Abstract
Purpose :
The pathophysiology of age-related macular degeneration (AMD), diabetic retinopathy (DR) and diabetic macula edema (DME) include inflammation, retinal angiogenesis and increased retinal vascular permeability (RVP). Although effective, current treatment regimens do not cause permanent regression of neo-vessels. Therefore, as the burden on society grows inexorably, drug combination approaches to treat these diseases are underway. Following on from our previous study documenting the additive or synergistic anti-angiogenic activity in vivo (Sasore and Kennedy 2014), we assess the biochemical impacts, safety and anti-angiogenic efficacy of these combinations in human endothelial cells and mouse model.
Methods :
Immunoblots using phospho-specific antibodies assessed activation of PAM pathway signalling in human microvascular endothelial cells.
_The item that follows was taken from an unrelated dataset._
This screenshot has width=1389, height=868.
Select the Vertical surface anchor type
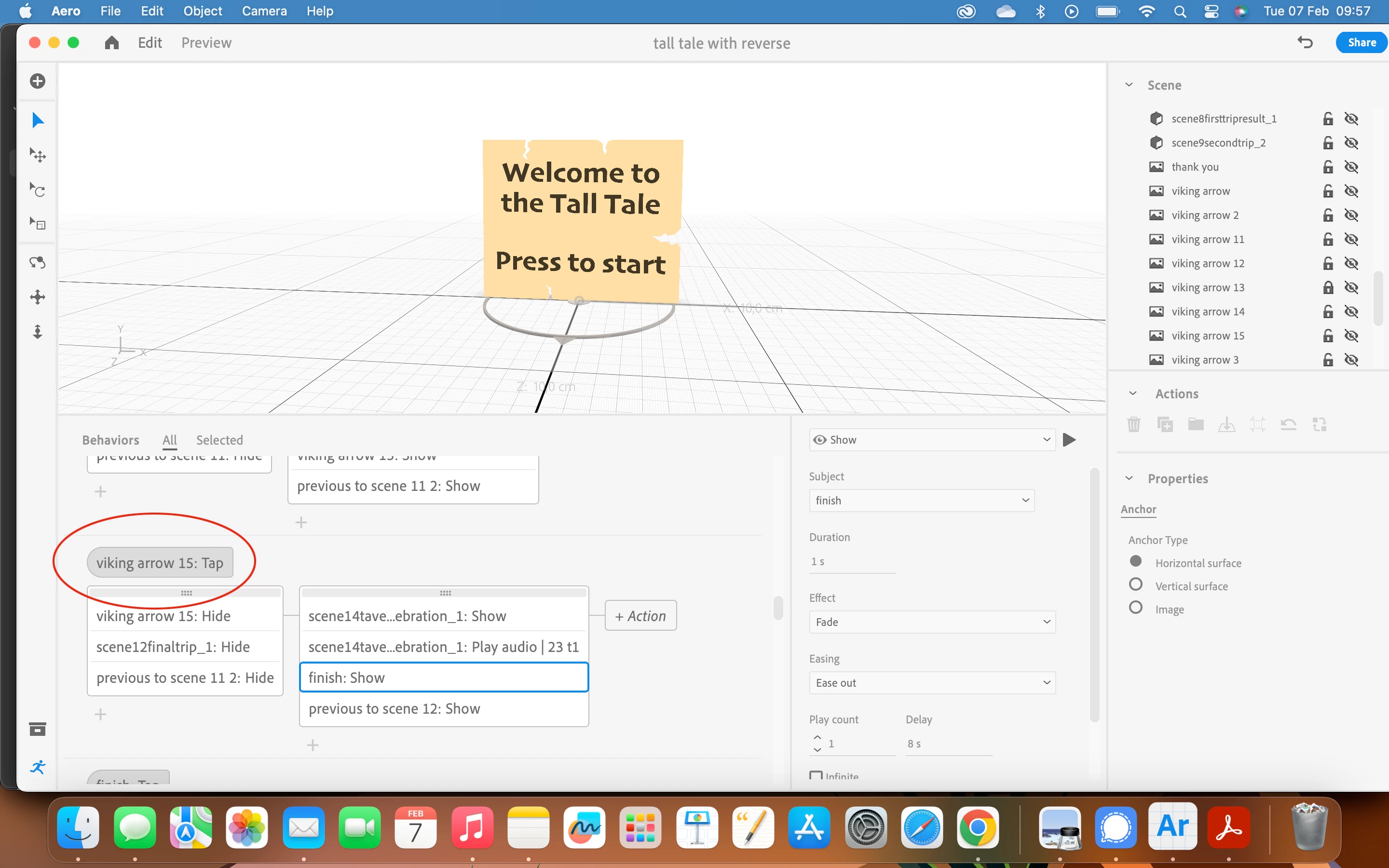point(1135,585)
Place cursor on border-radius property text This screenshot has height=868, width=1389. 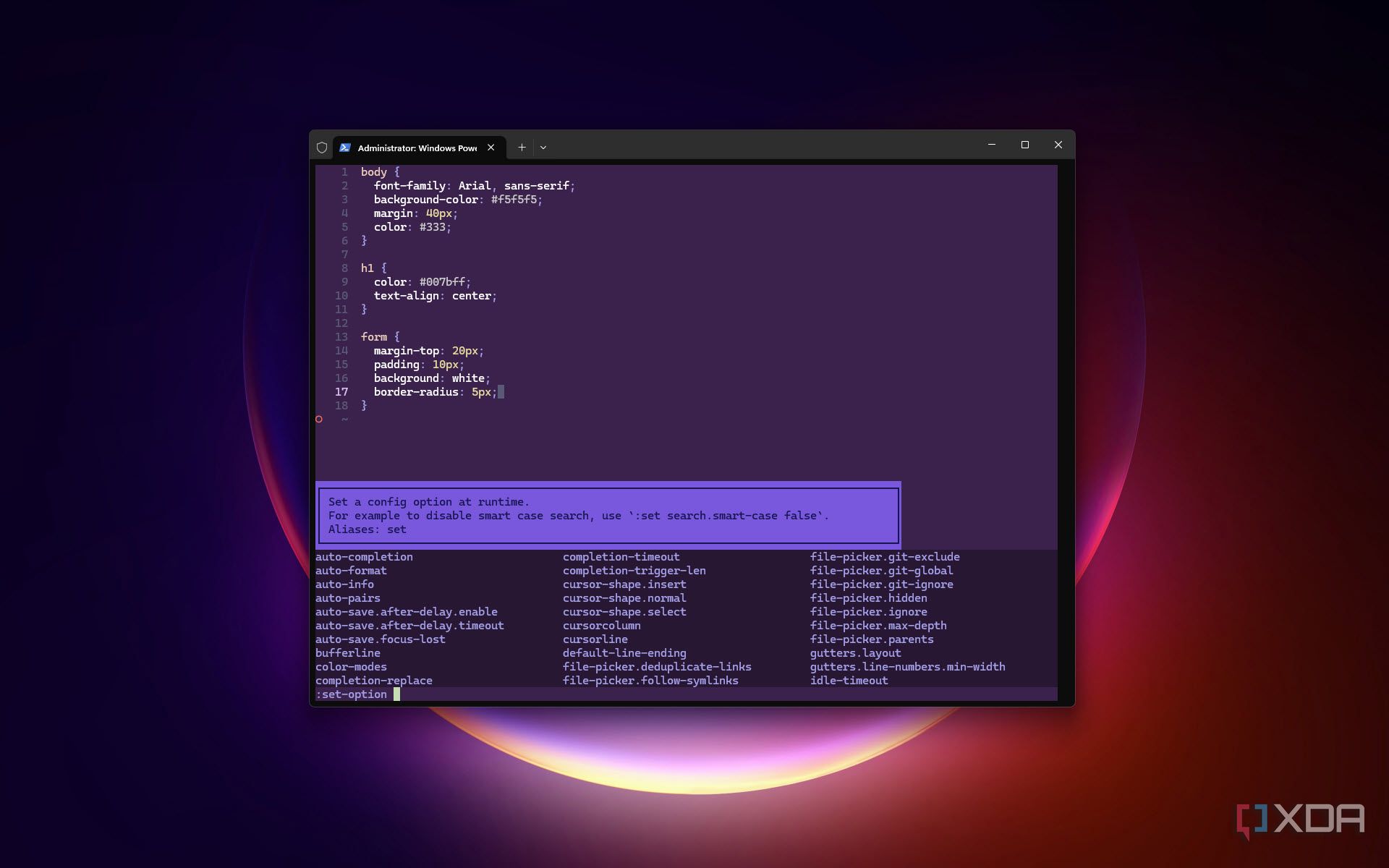click(x=416, y=392)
The secretion of angiogenic factors was assessed in human retinal pigment epithelial (ARPE19) cells using multiplex and standard ELISA. Histological analysis of wildtype mouse (C57BL/6J) retina is used to assess the in vivo safety of PI3K/Akt/mTOR drug combinations. In addition, in vivo anti-angiogenic efficacy is examined in a mouse model of ocular developmental angiogenesis.
Results :
Our results reveal that the most active PI3K/Akt/mTOR drug combinations additively inhibit phosphorylation of p70S6K protein and capillary tubule formation in human microvascular endothelial cell by ~20% compared to individual drugs alone. In addition, we report the additive/synergistic effects of these drug combinations on the secretion of angiogenic factors in ARPE19 cells. The drug combination LY294002 (5 mg/kg) and NVP-BEZ235 (5 mg/kg) are well tolerated and reduce developmental angiogenesis in mice by up to 20%.
Conclusions :
In summary, combinations of PI3K/Akt/mTOR pathway inhibitors from zebrafish screens have been validated in human cell lines and mouse model of ocular angiogenesis. These drug combinations are additive or synergistic inhibitors of angiogenesis in vitro or in vivo. Further studies will evaluate the effect of these drugs on additional hallmarks of ocular neovascularization (ONV), including inflammation and permeability. In conclusion, PI3K/Akt/mTOR pathway drug combinations are potential therapeutic alternatives for treatment of ONV.
This is an abstract that was submitted for the 2016 ARVO Annual Meeting, held in Seattle, Wash., May 1-5, 2016.